_Dataset:_
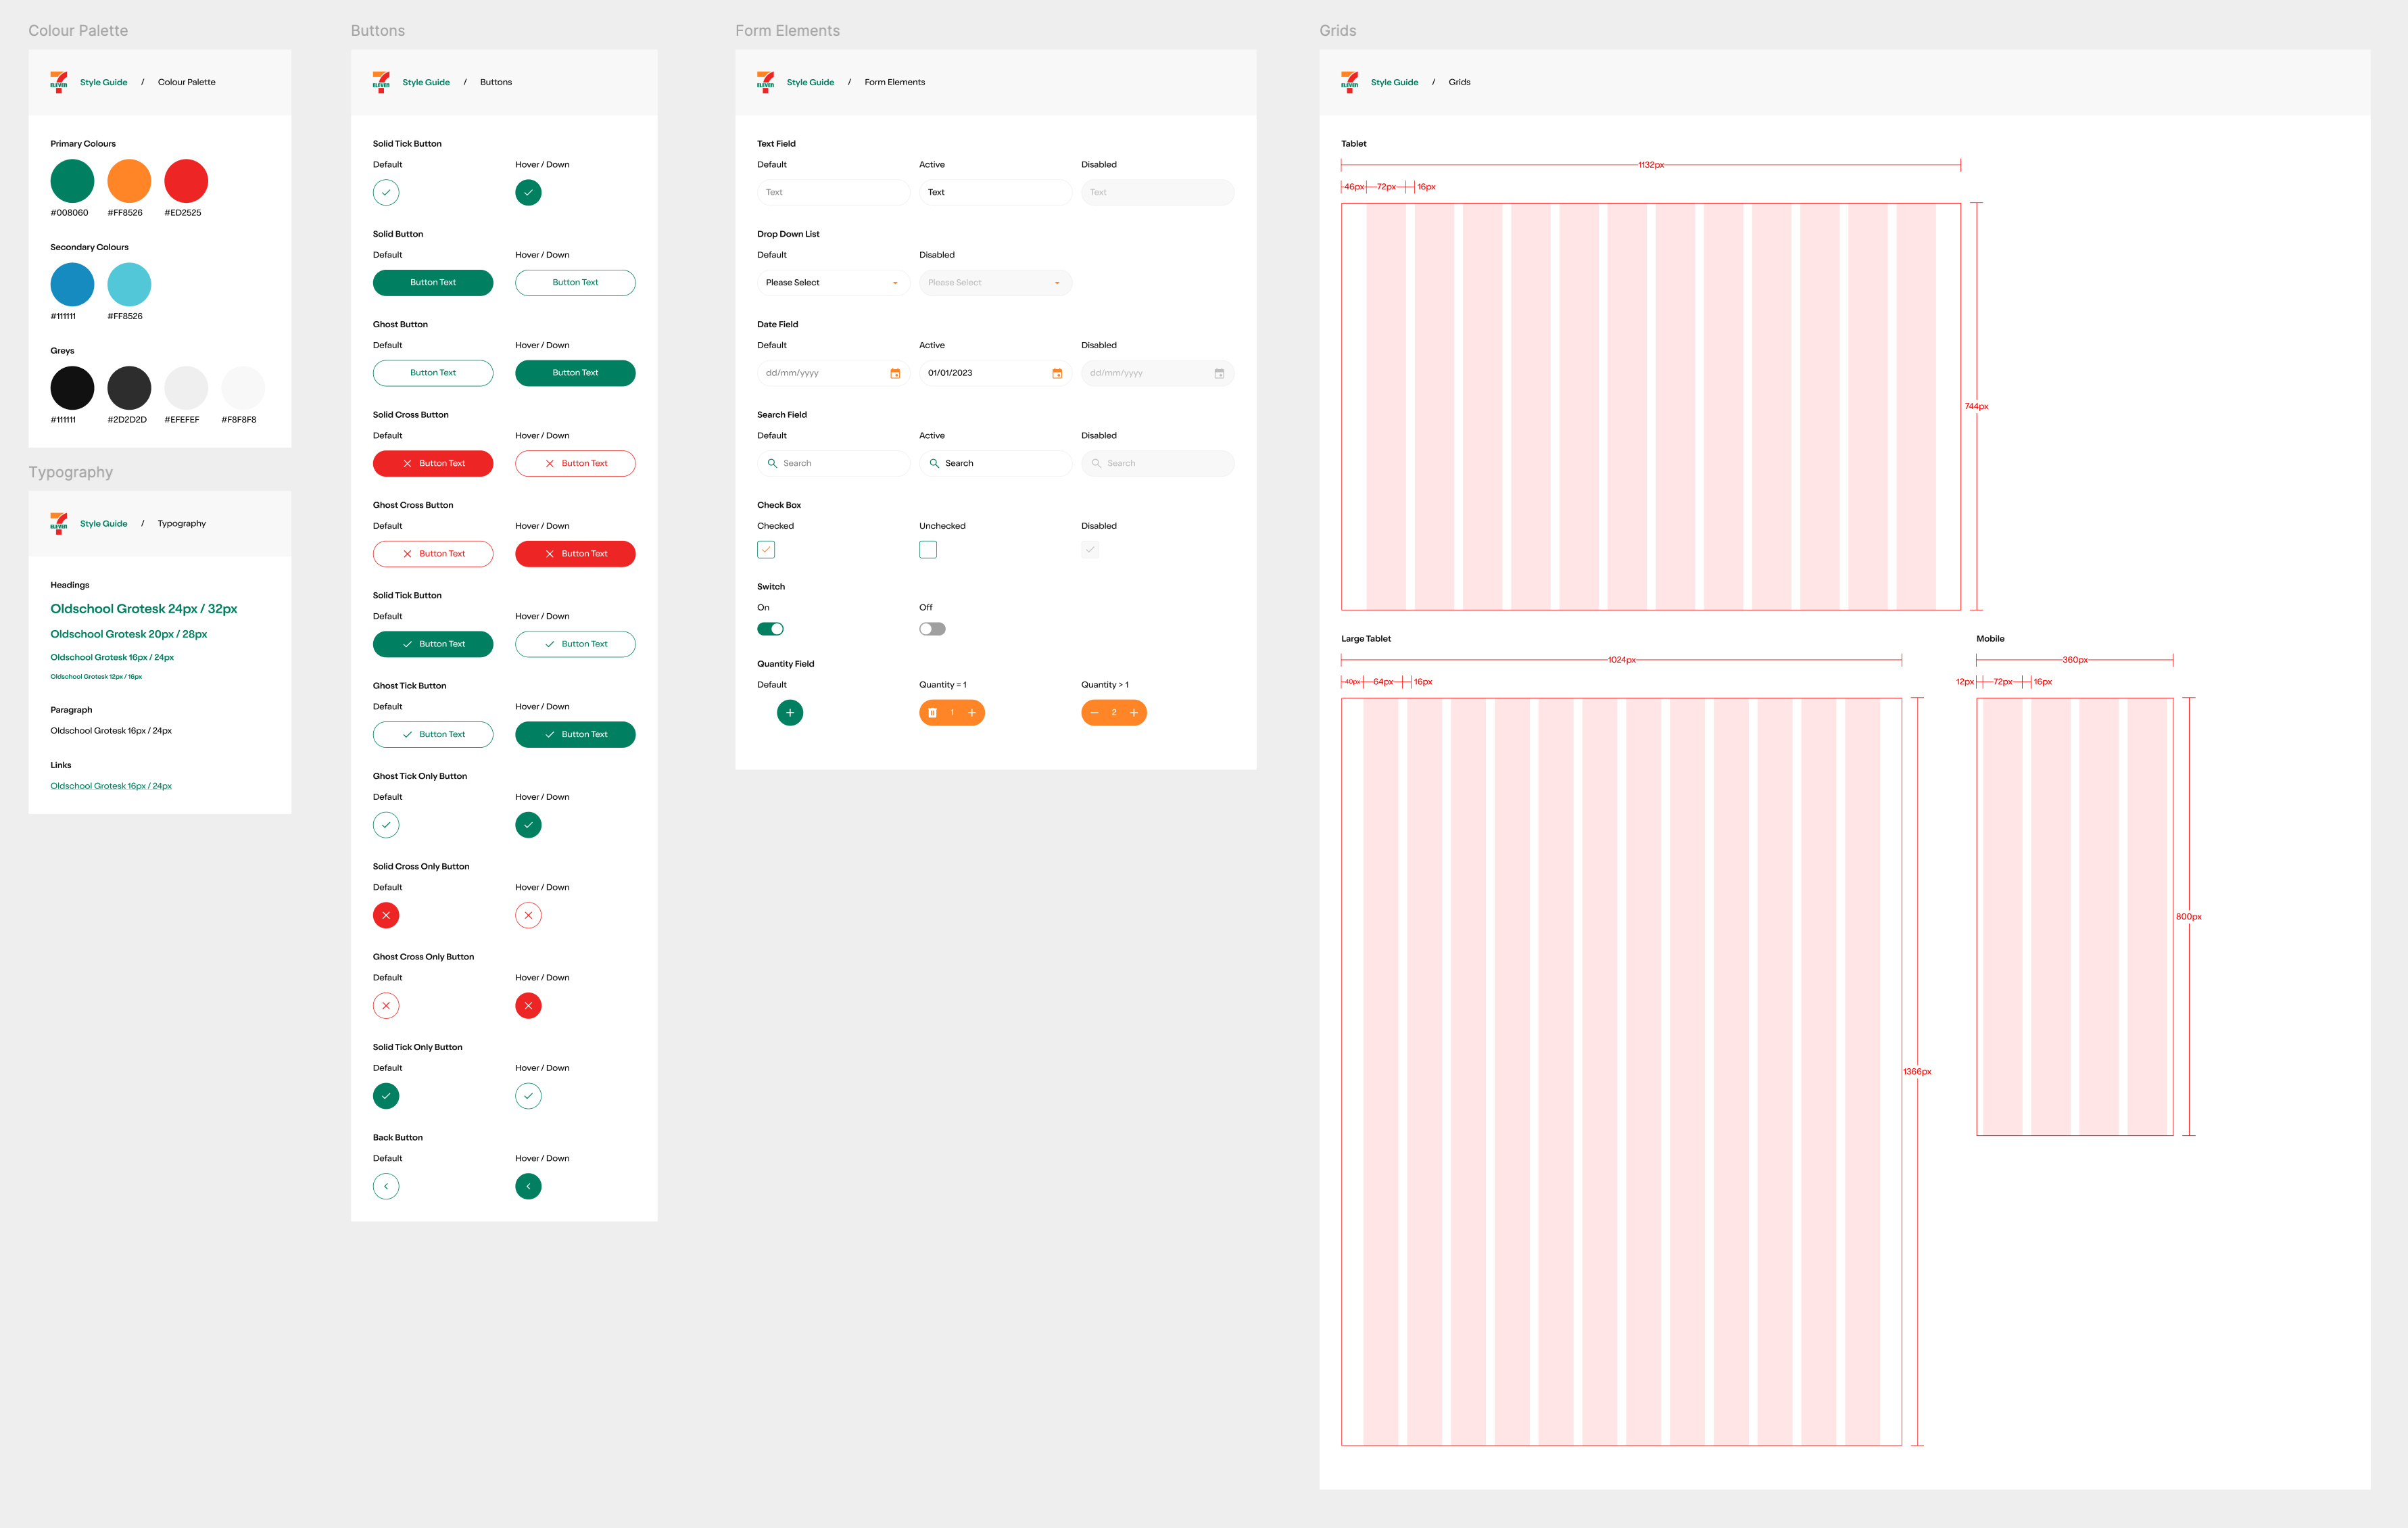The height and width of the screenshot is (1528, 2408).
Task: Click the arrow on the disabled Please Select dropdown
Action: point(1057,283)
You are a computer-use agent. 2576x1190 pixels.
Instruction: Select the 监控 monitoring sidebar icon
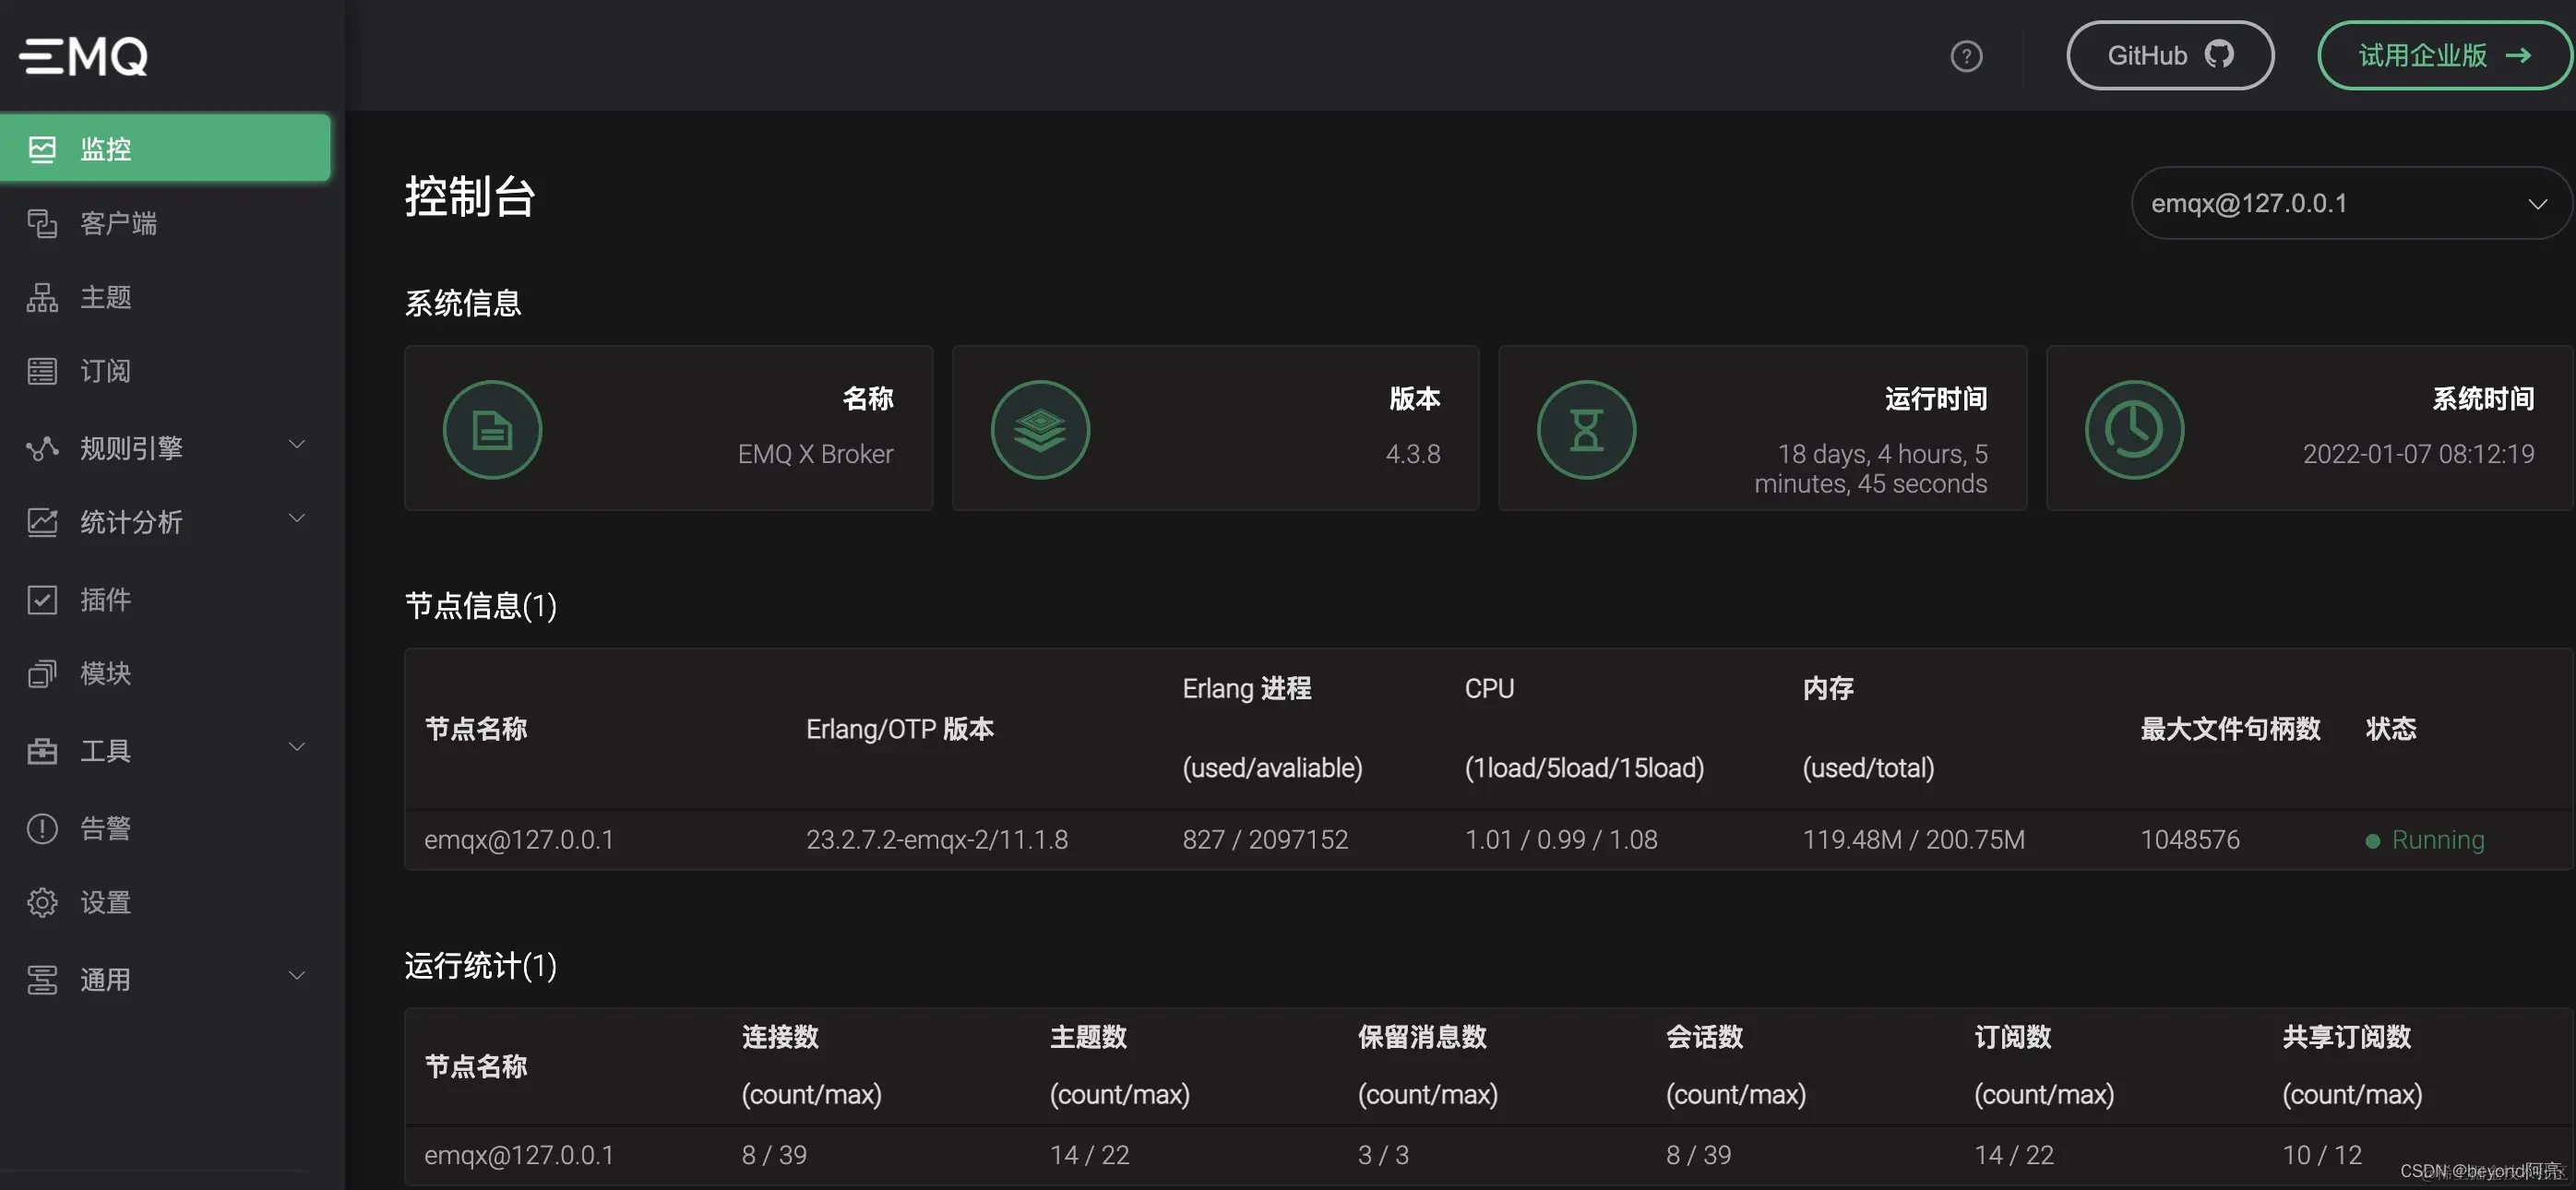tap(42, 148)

_Goal of the exercise:_ Exactly as written, give again every line from the one containing "Instruction: Select the" through the last line of the material, both included, with the pictures left out.

_Output:_
Instruction: Select the 监控 monitoring sidebar icon
tap(42, 148)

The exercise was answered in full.